Os impasses éticos e morais do uso de Inteligência Artificial
Enviada em 14/10/2020
Com o advento da Terceira Revolução Industrial, caracterizada como Revolução Técnico-Científica-Informacional, a humanidade viu surgir o que seria denominado capitalismo financeiro, além de uma completa transformação tecnológica. Sob essa ótica, esse acontecimento engendrou o surgimento das inteligências artificiais, as IAs, que, hodiernamente, são muito utilizadas na programação de dispositivos eletrônicos, como os celulares. Entretanto, a população ainda se posiciona como óbice a esse avanço das inteligências artificiais, em virtude dos perigos que elas apresentam, seja na manipulação do comportamento de usuários das mídias sociais ou nos riscos que sistemas guiados por essas tecnologias apresentam.

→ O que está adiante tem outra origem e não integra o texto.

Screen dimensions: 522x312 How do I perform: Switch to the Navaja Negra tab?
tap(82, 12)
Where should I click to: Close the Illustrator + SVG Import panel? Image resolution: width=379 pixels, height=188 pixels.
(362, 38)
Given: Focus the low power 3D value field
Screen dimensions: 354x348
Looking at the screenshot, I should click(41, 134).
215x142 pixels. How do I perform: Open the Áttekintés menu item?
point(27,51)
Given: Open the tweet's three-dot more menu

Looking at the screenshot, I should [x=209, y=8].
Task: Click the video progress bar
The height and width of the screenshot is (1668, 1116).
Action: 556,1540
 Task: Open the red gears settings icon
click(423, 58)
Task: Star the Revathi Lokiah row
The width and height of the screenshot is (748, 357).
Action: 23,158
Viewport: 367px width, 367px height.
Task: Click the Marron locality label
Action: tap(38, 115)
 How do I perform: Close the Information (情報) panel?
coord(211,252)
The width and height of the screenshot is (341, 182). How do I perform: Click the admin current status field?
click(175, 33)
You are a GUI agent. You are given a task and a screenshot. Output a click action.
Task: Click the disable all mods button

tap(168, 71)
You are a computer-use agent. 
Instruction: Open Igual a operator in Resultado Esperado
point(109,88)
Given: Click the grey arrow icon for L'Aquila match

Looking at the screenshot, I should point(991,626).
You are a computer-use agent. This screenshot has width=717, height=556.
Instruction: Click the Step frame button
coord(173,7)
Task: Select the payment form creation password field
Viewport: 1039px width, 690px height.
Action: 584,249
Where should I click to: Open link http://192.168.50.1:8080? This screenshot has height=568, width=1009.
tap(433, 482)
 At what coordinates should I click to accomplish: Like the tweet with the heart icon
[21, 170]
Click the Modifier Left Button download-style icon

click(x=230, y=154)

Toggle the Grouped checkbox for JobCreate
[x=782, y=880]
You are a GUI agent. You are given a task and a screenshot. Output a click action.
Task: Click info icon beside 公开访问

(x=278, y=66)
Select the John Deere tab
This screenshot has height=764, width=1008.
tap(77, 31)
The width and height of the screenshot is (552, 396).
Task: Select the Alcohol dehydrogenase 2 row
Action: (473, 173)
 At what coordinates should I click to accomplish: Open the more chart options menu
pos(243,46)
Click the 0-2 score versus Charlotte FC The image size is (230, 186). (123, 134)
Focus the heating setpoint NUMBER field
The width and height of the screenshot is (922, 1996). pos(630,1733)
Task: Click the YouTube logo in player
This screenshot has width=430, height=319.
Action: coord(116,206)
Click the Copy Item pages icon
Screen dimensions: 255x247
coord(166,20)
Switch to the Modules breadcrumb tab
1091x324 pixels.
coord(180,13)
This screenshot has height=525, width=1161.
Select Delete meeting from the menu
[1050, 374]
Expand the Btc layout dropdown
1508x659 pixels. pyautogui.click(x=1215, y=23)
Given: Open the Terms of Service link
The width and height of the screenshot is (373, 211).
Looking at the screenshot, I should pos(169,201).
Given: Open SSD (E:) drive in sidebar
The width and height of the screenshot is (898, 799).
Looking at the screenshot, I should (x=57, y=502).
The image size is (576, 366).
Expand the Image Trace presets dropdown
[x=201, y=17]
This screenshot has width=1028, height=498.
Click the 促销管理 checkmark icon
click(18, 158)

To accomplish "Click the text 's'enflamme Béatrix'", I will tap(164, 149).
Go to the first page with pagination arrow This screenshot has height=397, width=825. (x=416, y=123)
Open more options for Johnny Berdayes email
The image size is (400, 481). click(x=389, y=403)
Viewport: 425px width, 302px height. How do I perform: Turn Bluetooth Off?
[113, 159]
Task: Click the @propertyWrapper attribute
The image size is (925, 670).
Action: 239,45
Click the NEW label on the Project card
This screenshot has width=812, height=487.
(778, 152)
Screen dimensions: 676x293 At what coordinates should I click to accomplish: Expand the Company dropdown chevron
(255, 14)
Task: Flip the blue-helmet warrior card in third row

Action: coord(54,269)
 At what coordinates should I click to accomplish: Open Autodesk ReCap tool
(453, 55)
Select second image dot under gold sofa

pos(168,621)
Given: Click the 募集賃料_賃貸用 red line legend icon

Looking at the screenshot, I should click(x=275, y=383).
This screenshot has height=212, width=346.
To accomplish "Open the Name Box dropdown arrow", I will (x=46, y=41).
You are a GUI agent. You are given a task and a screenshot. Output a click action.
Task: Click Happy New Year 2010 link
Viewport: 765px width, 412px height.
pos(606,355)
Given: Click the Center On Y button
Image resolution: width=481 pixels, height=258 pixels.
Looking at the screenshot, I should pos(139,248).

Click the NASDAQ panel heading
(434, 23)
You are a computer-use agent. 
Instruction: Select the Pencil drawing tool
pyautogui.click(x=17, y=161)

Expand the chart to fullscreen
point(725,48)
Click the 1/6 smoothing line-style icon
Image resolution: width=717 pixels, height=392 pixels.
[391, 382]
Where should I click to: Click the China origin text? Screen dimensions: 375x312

Em primeiro plano, é imprescindível destacar o papel manipulador que essas tecnologias exercem na sociedade. De acordo com o documentário ‘‘O Dilema das Redes’’, as grandes redes sociais, por meio de suas inteligências artificiais, criam algoritmos que determinam o padrão de consumo de conteúdo dos indivíduos, de maneira a indicar-lhes sempre tópicos semelhantes ao seu padrão configurado e explorar o psicológico dos usuários. Por conseguinte, torna-se necessária a regulamentação do uso desses algoritmos, no que tange ao combate à exploração psicológica que é exercida pelas IAs.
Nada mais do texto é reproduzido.